Hand back each record exactly as you find it.

* [Records supplied]:
________________

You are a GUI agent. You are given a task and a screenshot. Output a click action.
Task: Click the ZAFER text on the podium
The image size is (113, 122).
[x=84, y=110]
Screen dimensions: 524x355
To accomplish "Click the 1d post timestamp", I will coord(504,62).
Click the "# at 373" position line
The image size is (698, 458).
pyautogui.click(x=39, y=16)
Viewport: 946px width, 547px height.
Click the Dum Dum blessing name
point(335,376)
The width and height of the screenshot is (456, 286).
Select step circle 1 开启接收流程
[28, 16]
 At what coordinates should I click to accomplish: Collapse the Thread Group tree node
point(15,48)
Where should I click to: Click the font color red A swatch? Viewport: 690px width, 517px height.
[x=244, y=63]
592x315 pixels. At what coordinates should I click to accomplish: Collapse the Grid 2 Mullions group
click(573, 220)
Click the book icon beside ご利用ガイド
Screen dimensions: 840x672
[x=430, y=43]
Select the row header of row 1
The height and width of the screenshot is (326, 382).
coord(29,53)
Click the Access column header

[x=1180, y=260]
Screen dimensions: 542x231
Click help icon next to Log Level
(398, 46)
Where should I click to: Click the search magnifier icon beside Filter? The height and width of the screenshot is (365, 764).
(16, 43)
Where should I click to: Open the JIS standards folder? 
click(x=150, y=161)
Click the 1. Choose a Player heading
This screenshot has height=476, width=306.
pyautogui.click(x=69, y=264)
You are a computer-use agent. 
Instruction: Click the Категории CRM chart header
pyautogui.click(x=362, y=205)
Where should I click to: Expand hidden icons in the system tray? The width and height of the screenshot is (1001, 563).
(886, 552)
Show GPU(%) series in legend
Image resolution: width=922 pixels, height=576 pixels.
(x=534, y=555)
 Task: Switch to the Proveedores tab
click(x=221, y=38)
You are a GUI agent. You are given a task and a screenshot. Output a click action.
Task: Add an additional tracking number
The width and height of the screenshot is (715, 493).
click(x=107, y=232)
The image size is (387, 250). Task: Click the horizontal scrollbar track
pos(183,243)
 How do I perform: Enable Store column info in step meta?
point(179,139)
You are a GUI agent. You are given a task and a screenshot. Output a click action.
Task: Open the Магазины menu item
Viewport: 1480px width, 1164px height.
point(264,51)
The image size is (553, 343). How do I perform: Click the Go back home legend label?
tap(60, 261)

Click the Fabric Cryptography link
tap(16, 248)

________________

* [Written response]:
You are a GUI agent. You are given a task and a screenshot. Output a click action.
Task: Click the ZAFER text on the podium
The image size is (113, 122).
[x=84, y=110]
Screen dimensions: 524x355
To accomplish "Click the 1d post timestamp", I will coord(504,62).
Click the "# at 373" position line
The image size is (698, 458).
pyautogui.click(x=39, y=16)
Viewport: 946px width, 547px height.
Click the Dum Dum blessing name
point(335,376)
The width and height of the screenshot is (456, 286).
Select step circle 1 开启接收流程
[28, 16]
 At what coordinates should I click to accomplish: Collapse the Thread Group tree node
point(15,48)
Where should I click to: Click the font color red A swatch? Viewport: 690px width, 517px height.
[x=244, y=63]
592x315 pixels. At what coordinates should I click to accomplish: Collapse the Grid 2 Mullions group
click(573, 220)
Click the book icon beside ご利用ガイド
Screen dimensions: 840x672
[x=430, y=43]
Select the row header of row 1
The height and width of the screenshot is (326, 382).
coord(29,53)
Click the Access column header

[x=1180, y=260]
Screen dimensions: 542x231
Click help icon next to Log Level
(398, 46)
Where should I click to: Click the search magnifier icon beside Filter? The height and width of the screenshot is (365, 764).
(16, 43)
Where should I click to: Open the JIS standards folder? 
click(x=150, y=161)
Click the 1. Choose a Player heading
This screenshot has height=476, width=306.
pyautogui.click(x=69, y=264)
You are a computer-use agent. 
Instruction: Click the Категории CRM chart header
pyautogui.click(x=362, y=205)
Where should I click to: Expand hidden icons in the system tray? The width and height of the screenshot is (1001, 563).
(886, 552)
Show GPU(%) series in legend
Image resolution: width=922 pixels, height=576 pixels.
(x=534, y=555)
 Task: Switch to the Proveedores tab
click(x=221, y=38)
You are a GUI agent. You are given a task and a screenshot. Output a click action.
Task: Add an additional tracking number
The width and height of the screenshot is (715, 493).
click(x=107, y=232)
The image size is (387, 250). Task: Click the horizontal scrollbar track
pos(183,243)
 How do I perform: Enable Store column info in step meta?
point(179,139)
You are a GUI agent. You are given a task and a screenshot. Output a click action.
Task: Open the Магазины menu item
Viewport: 1480px width, 1164px height.
point(264,51)
The image size is (553, 343). How do I perform: Click the Go back home legend label?
tap(60, 261)

Click the Fabric Cryptography link
tap(16, 248)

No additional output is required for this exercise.